For those who are interested in discovering First Nations art pieces around BC, the North Shore Culture Compass Map allows visitors to view listings of Indigenous art all across B.C. If you are looking for some virtual learning from home, the Squamish Lil’wat Cultural Centre has put together a variety of resources on different aspects of Indigenous life and culture that can be enjoyed online.
The library has also put together a study guide on Indigenous Studies if you would like to learn more about the Indigenous peoples of Canada and their history, as well as topics relevant to them in the past and present. This guide includes books, eBooks, videos, and more that you can access from AC Library!
Pixel1, Mural, n.d., photograph, Pixabay, https://pixabay.com/photos/mural-native-indian-art-building-657972/.
Vanoc, Day 95 First nations representatives drum as the flame enters in New Aiyansh, British Columbia, February 1, 2020, photograph, New Aiyansh, British Columbia, https://searcharchives.vancouver.ca/day-95-first-nations-representatives-drum-as-the-flame-enters-in-new-aiyansh-british-columbia.

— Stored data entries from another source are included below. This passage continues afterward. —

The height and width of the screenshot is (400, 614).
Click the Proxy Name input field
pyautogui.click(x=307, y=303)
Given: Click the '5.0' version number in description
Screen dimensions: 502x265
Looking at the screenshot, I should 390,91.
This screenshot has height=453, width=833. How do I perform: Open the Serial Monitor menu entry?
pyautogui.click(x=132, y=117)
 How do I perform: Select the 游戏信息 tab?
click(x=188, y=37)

Vanoc, Day 97 First Nations welcome the flame to their community with a traditional dance in Kwakiutl’s Long House in British Columbia, British Columbia, https://searcharchives.vancouver.ca/day-97-first-nations-welcome-the-flame-to-their-community-with-a-tradtional-dance-in-kwakiutls-long-house-in-british-columbia-2.
“National Indigenous Peoples Day,” Government of Canada, last modified June 1, 2021, https://www.rcaanc-cirnac.gc.ca/eng/1100100013248/1534872397533.

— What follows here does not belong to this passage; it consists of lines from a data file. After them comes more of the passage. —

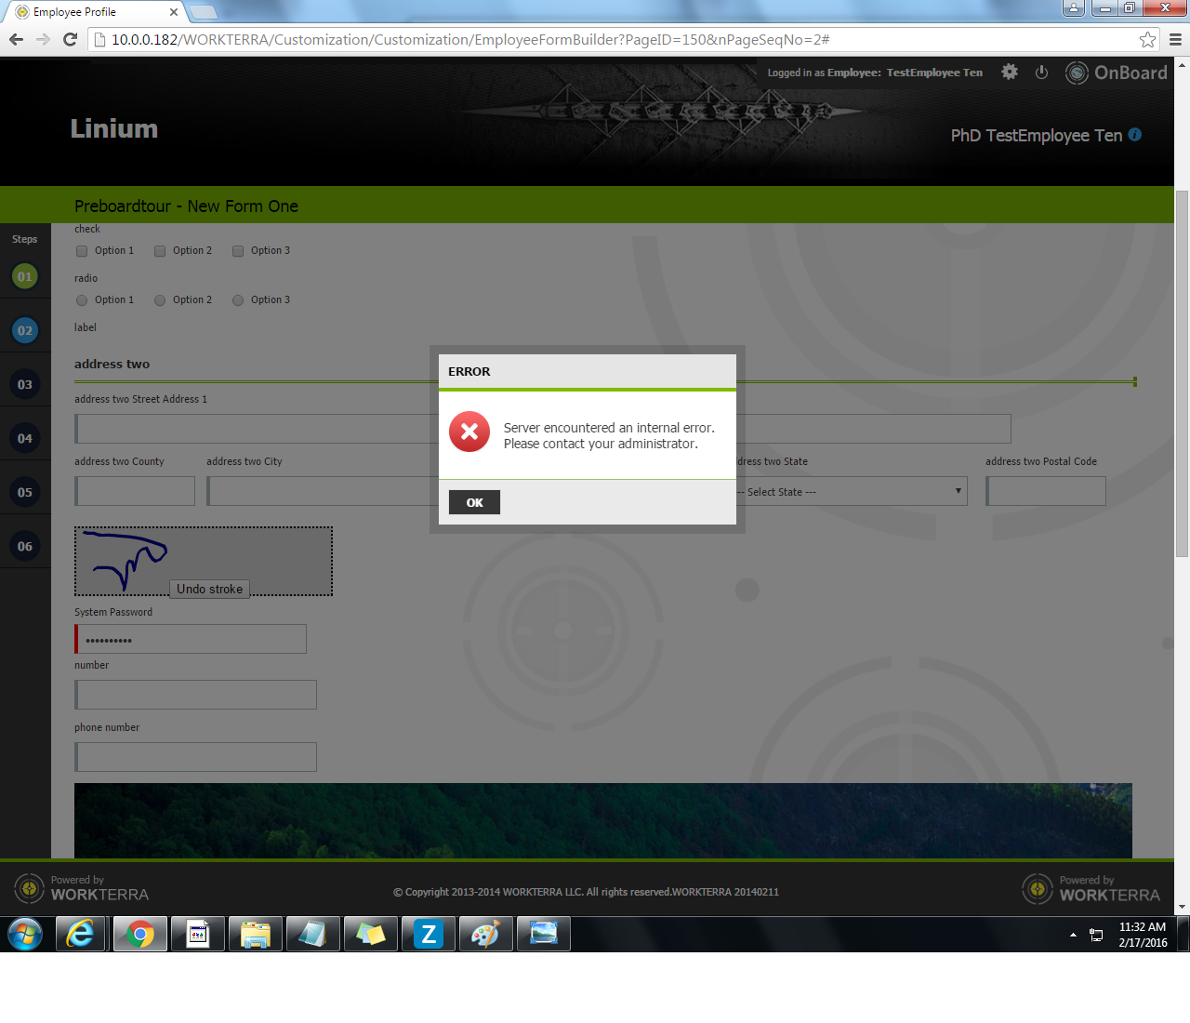1190x1023 pixels.
Task: Show hidden system tray icons arrow
Action: click(x=1073, y=935)
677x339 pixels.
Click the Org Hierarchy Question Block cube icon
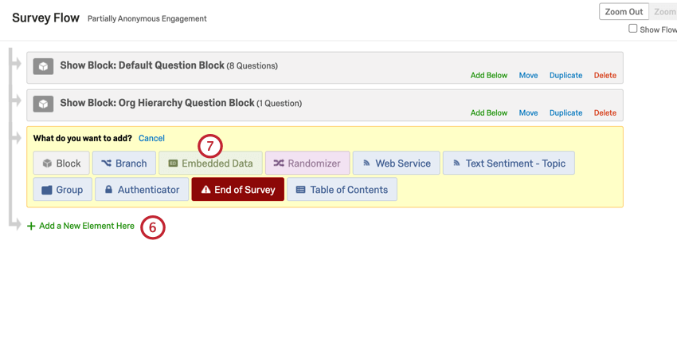click(x=43, y=104)

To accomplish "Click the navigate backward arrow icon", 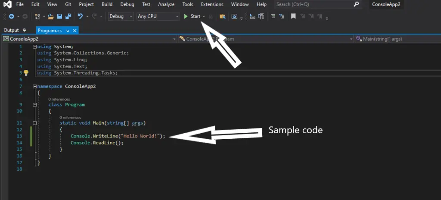I will click(12, 16).
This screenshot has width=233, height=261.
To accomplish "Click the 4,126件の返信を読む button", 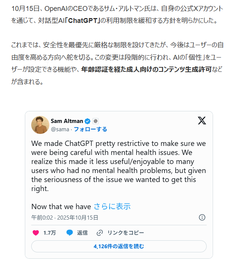I will coord(119,246).
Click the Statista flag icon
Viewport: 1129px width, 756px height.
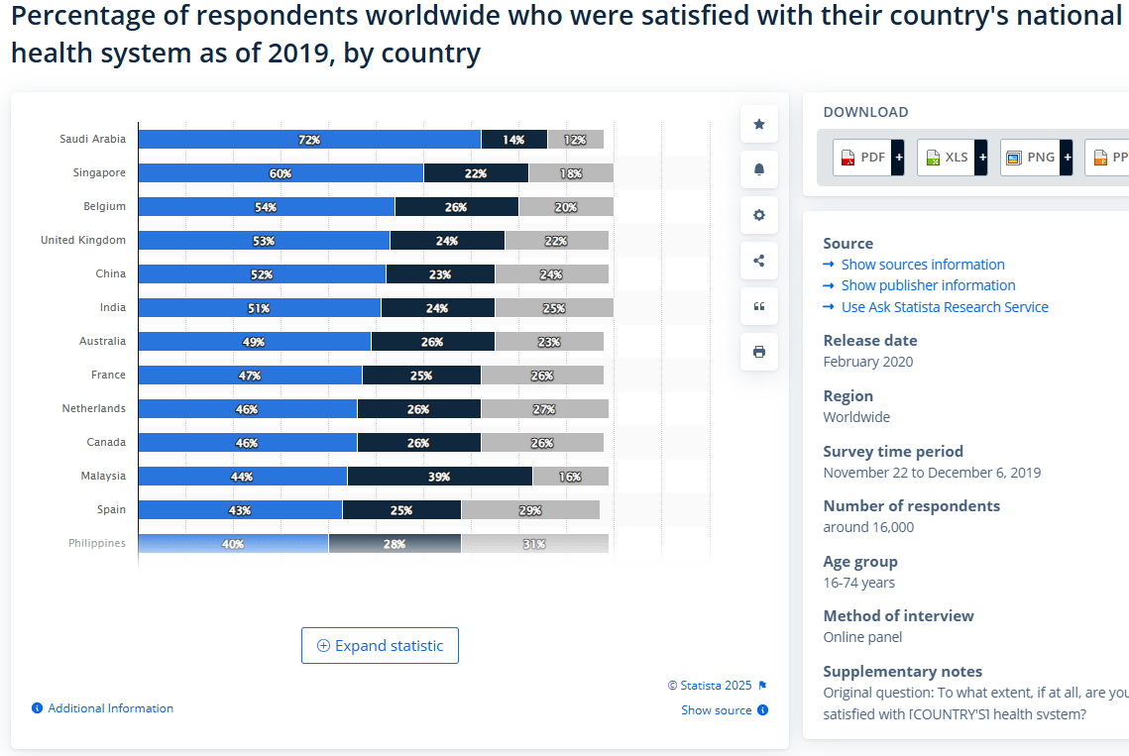762,686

“11 Ways to Virtually Celebrate National Indigenous Peoples Day.” Working Effectively with Indigenous Peoples (blog). June 2, 2020. https://www.ictinc.ca/blog/11-ways-to-virtually-celebrate-national-indigenous-peoples-day.

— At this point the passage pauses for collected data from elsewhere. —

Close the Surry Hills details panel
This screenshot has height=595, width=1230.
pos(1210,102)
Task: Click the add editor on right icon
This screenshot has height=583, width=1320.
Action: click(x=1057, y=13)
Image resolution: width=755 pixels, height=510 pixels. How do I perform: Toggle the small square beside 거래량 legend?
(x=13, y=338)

Hayley Zimak, “Resilience and belonging: 7 artists reflect on National Indigenous History Month,” CBC News, last modified June 15, 2021, https://www.cbc.ca/news/canada/ottawa/community/celebrate-nihm-artists-1.6055865.
Elisia Seeber, “How to celebrate National Indigenous History Month on the North Shore and beyond,” Vancouver is Awesome, last modified June 1, 2021, https://www.vancouverisawesome.com/events-and-entertainment/how-to-celebrate-national-indigenous-history-month-on-the-north-shore-and-beyond-bc-north-vancouver-3817672.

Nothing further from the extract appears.